Member of Parliament for Ayensuano Constituency
- In office 7 January 2001 – 6 January 2005
- President: John Kufuor
- Preceded by: Evans Kodjo Ahorsey
- In office 7 January 2005 – 6 January 2009
- Succeeded by: Samuel Ayeh-Paye

Personal details
- Born: 22 November 1941 (age 84)
- Party: New Patriotic Party
- Profession: Politician

= Godfred Kwame Otsere =

Ghanaian politician

Godfred Kwame Otsere is a Ghanaian politician and was a former member of parliament for the Ayensuano Constituency in the Eastern region of Ghana in the 3rd and 4th parliaments of the 4th republic of Ghana.

== Career ==
He is a Ghanaian politician.

== Politics ==
He was a member of the New Patriotic Party. He was elected as the member of parliament for the Ayensuano constituency in the 2000 and 2004 Ghanaian general elections. He oust Evans Kodjo Ahorsey of the National Democratic Congress to represent the constituency in the 3rd parliament of the 4th republic from 7 January 2001 to 6 January 2005. He maintained his seat for another term by winning in the 2004 Ghanaian general elections. In the 2008 Ghanaian general elections though he lost his seat to Samuel Ayeh-Paye also of the New Patriotic Party.

=== 2000 Elections ===

In the year 2000, Otsere won the general elections as the member of parliament for the Ayensuano constituency of the Eastern Region of Ghana.He won on the ticket of the New Patriotic Party. His constituency was a part of the 18 parliamentary seats out of 26 seats won by the New Patriotic Party in that election for the Eastern Region.The New Patriotic Party won a majority total of 99 parliamentary seats out of 200 seats. Otsere was elected with 12,618 votes respectively. This was equivalent to 51.40% of the total valid votes cast. He was elected over Evans Kodjo Ahorsey of the National Democratic Congress, Samuel Nartey of the Convention People's Party and Evans Oheneaku Asamaning of the United Ghana Movement. These won 10,200,1,096 and 657 votes out of the total valid votes cast respectively. These were equivalent to the following percentages; 41.50%, 4.50% and 2.70% respectively of total valid votes cast.

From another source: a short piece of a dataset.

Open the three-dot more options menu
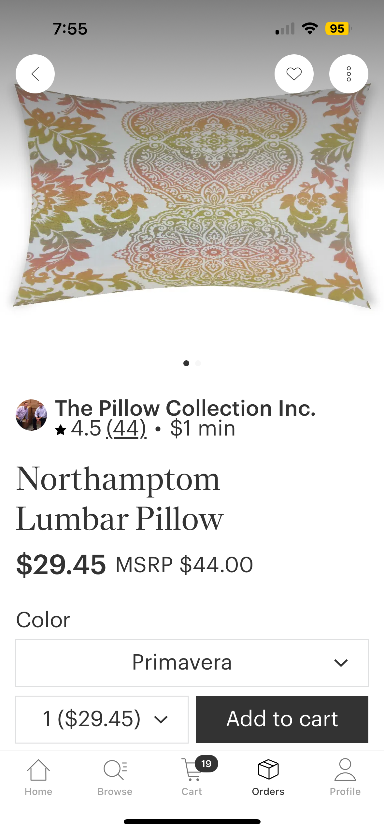This screenshot has height=832, width=384. pyautogui.click(x=348, y=74)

=== 2004 General Elections ===
Mr. Otsere won the NPP primaries to contest for the parliamentary seat in Ayensuano constituency in the Suhum-Kraboa-Coaltar district. That was his third time running. He won by 17,636votes of the 31,090 total valid votes cast which is 56.70%. He was elected over Francis Asare of the National Democratic Congress and Samuel Andrews Donkor of the Convention People's Party. These obtained 12,683votes and 771votes respectively of the total valid votes cast. These were equivalent to 40.8% and 2.5% respectively of the total valid votes cast. His constituency was a part of the 22 constituencies won by the New Patriotic Party in the Eastern region in that elections. In all, the New Patriotic Party won a total 128 parliamentary seats in the 4th parliament of the 4th republic of Ghana.